HOW TO COMPLETE THIS TASK =>
Transcribe the listing below only from the line with "You are a computer-use" up to and including the line with "Instruction: Click the".

SOURCE RECORDS =>
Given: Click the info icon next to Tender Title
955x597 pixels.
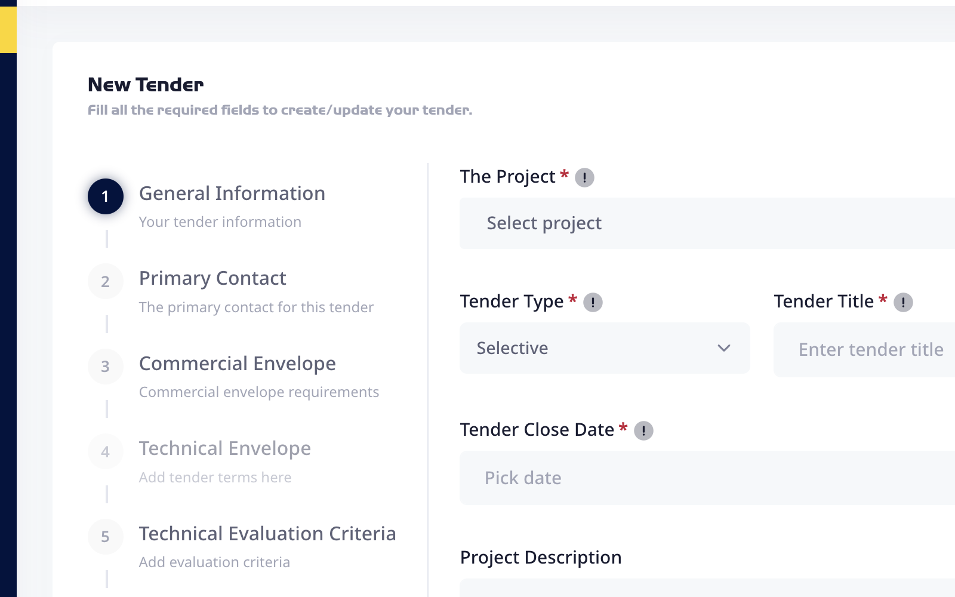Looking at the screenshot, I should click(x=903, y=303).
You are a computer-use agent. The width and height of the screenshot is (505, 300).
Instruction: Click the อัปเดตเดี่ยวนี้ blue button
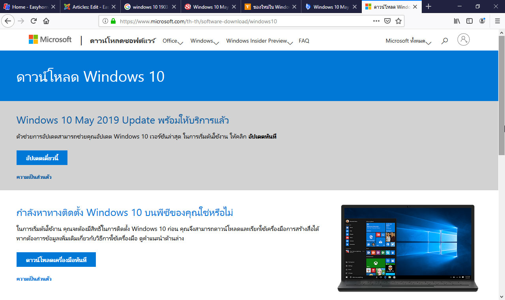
--
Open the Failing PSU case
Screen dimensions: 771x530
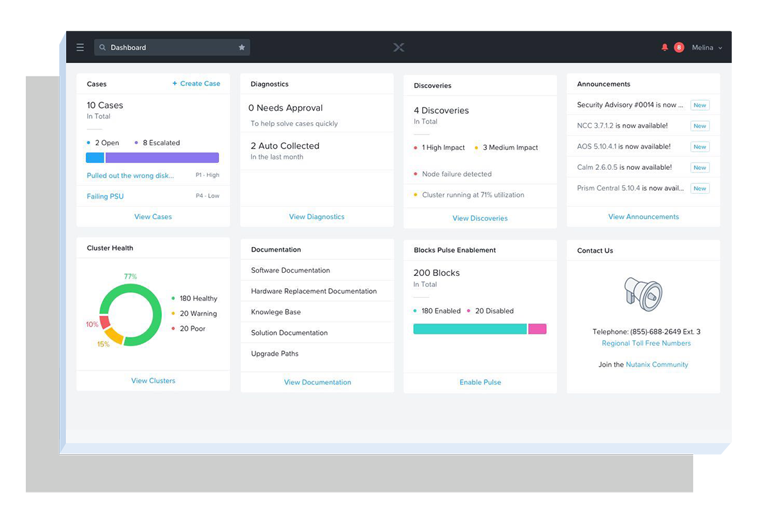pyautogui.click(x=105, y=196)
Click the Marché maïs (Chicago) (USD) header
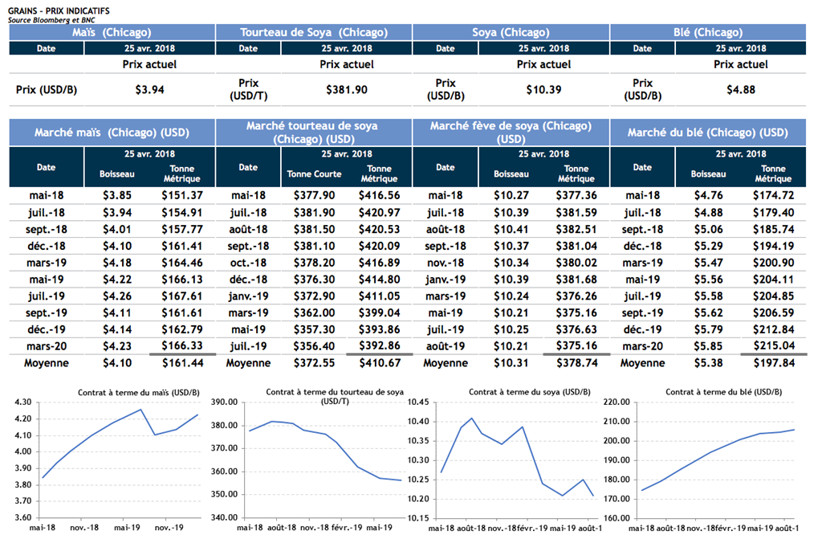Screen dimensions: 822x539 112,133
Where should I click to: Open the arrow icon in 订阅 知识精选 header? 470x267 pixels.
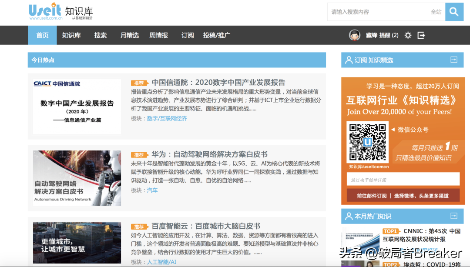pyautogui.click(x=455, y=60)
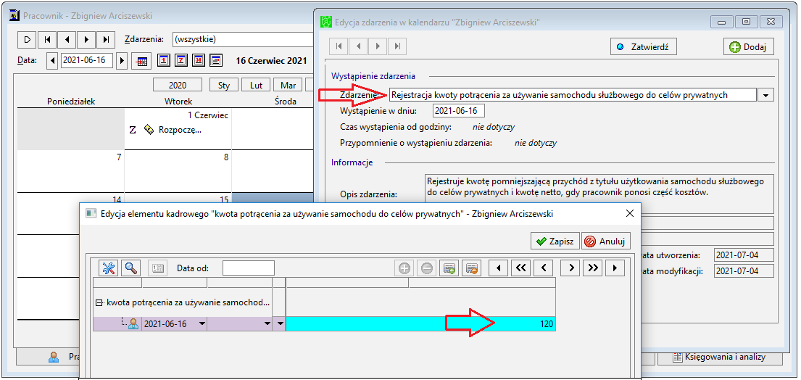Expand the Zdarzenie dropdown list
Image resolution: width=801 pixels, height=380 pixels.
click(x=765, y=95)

OUTPUT FOR THIS EXERCISE =>
You are a computer-use agent. The width and height of the screenshot is (505, 300).
Instruction: Click the อัปเดตเดี่ยวนี้ blue button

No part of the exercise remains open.